Scatteract: The First Fully Automated Way of Mining Data from Scatter Plots

Extracting insight from unstructured information is nothing new for Bloomberg. Every day Bloomberg uses automated systems to pull data from Word documents, PDFs, paragraphs of text, and tables.

However, there is one form of data that can be terribly difficult for software to process: data found in any kind of chart. While an excellent way to convey patterns and trends in data, they do not facilitate further modeling of the data or close inspection of individual data points. This has been an ongoing challenge for Bloomberg’s Data Technologies Automation team in Princeton. Their job is to find ways to extract data from financial documents — usually PDFs — in an automated way, and to produce “better-than-human” analyses. This team has built engines that can extract data from tables and text. Charts seemed the next logical step, starting with scatter plots.

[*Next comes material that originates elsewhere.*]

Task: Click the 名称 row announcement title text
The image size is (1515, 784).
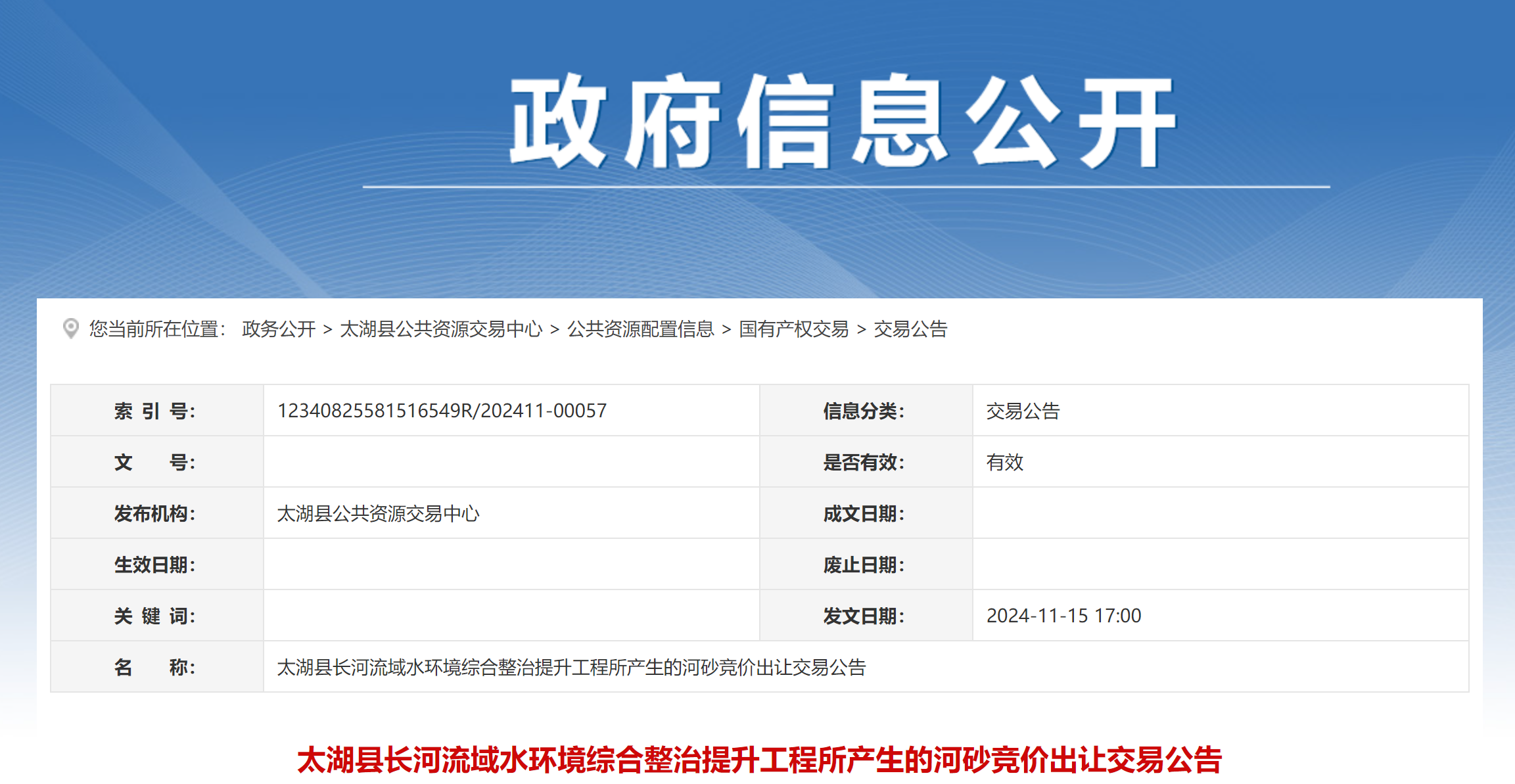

These handy visual expressions of trends or patterns are very useful for quickly conveying high-level information. But, they have been nearly impenetrable when it comes to deeper, more detailed analysis. It’s a bit like if you were flying over a forest. You can see the overall pattern of tree growth, but, if you need to know more about each species, you can only guess.

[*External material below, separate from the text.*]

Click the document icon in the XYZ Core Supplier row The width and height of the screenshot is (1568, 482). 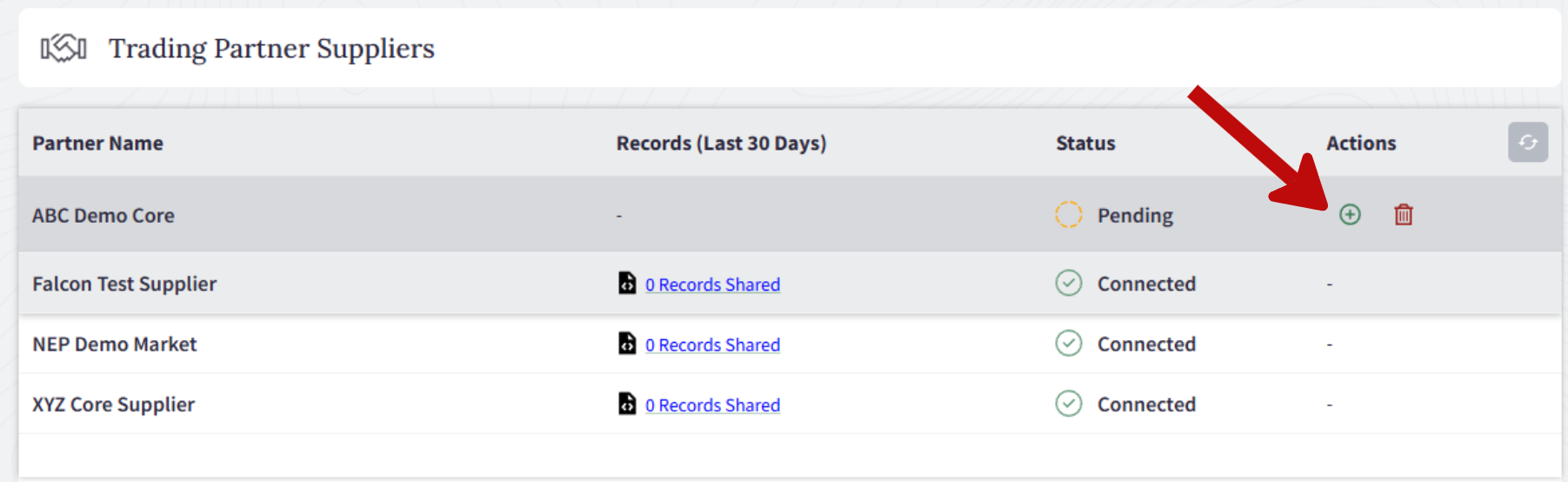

Data scientists Mathieu Cliche and Connie Yee, together with David Rosenberg from the Office of the CTO, have been collaborating with the Data Technologies Automation team led by Biye Li, to develop a system to automatically extract numerical data points from scatter plot charts in PDF documents using a combination of optical character recognition (OCR) together with robust regression to map from pixels to the coordinate system of the chart, and deep learning techniques to identify the key components of the chart.

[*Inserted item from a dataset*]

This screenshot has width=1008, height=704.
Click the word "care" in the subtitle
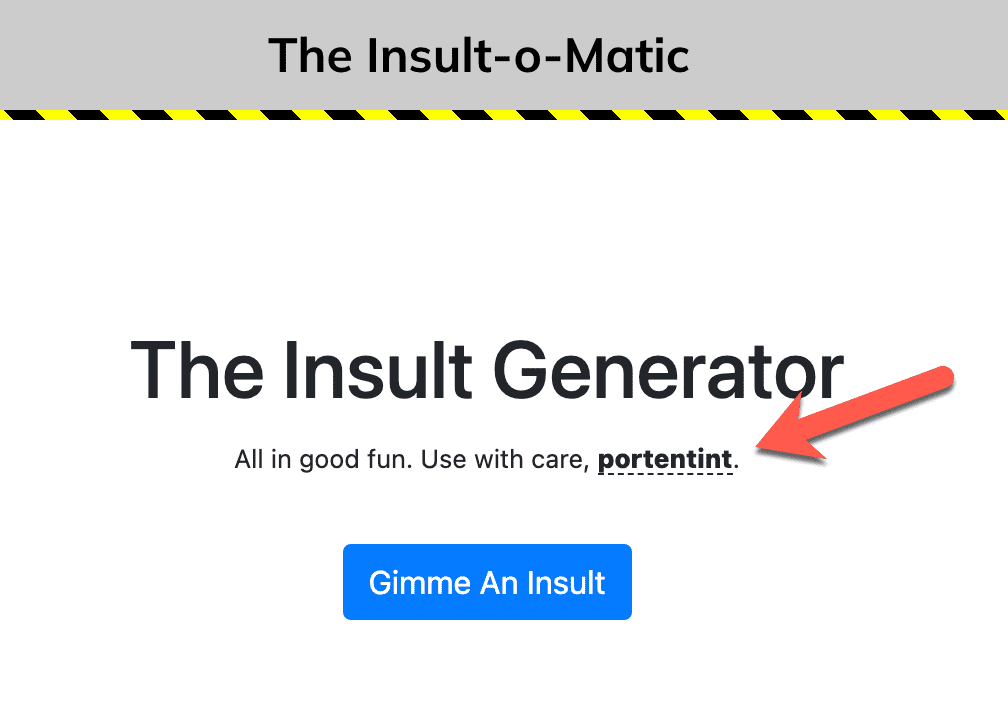point(561,461)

The system is called Scatteract, and it’s the first system to extract data from the image of a scatter plot and represent it in the coordinate system of the chart in a fully automated way. Mathieu will be presenting a paper about it at The European Conference on Machine Learning & Principles and Practice of Knowledge Discovery in Databases (ECML PKDD 2017), a major international conference on machine learning held this week in Macedonia. The team has also published as open source the relevant code to Scatteract to enable others to extract data from scatter plots.

The results are impressive. The system has been shown to successfully extract data from 89 percent of procedurally-generated scatter plots, and 78 percent of scatter plots found on the Web.

Here’s how Scatteract works in a nutshell. It locates three types of objects in a chart: tick marks, or the visual representation of data points on the axes; tick values, which represent the scale of the axes and which are usually printed near the tick marks; and finally the plotted points on the chart itself.

Scatteract identifies these elements and produces bounding boxes for each one that are then described as pixel coordinates. The next major step is to map those pixel coordinates into coordinates that apply to the scale of the chart. The results are produced as table data.

While there have been numerous efforts to extract numerical data from charts, this is the first system to use machine learning techniques to do it. The team used Google’s open source machine learning library TensorFlow, and its related object detection method TensorBox. They then combined them with Tesseract, Google’s open source optical character recognition engine.

“It’s a potential game-changing way in how we approach the problem of data extraction at Bloomberg” says Biye Li. “Previously, to make use of data in a document, you needed to know which data was present. Scatteract makes it possible to extract all the useful data from a document and then decide how to use it later. It enables us to access a lot more data in a more consistent and structured way, for the benefit of Bloomberg customers.”

At least part of the inspiration for Scatteract came from last year’s U.S. presidential election. Websites like Nate Silver’s FiveThirtyEight published many charts predicting different results with varying levels of confidence. It was difficult to analyze the underlying data from the images presented. At one point, someone pulled out a ruler to try measuring a chart image for scale to see if he could quantify any data points.

Scatteract addresses a growing need for access to more kinds of data for use in building financial models. Generally speaking, having more data is always better. And, emerging technologies like neural networks are especially data hungry. The more data you feed them, the more accurate their models become. Scatteract essentially unlocks a source of data that had previously been unavailable.

Down the road, the team hopes to extend Scatteract’s capabilities to also extract categorical information from scatter plot legends, in addition to applying the system to other types of charts, including bar charts, line charts and pie charts. Eventually, an end-to-end system will be able to detect and classify charts in a document and use the appropriate techniques to extract useful data from them.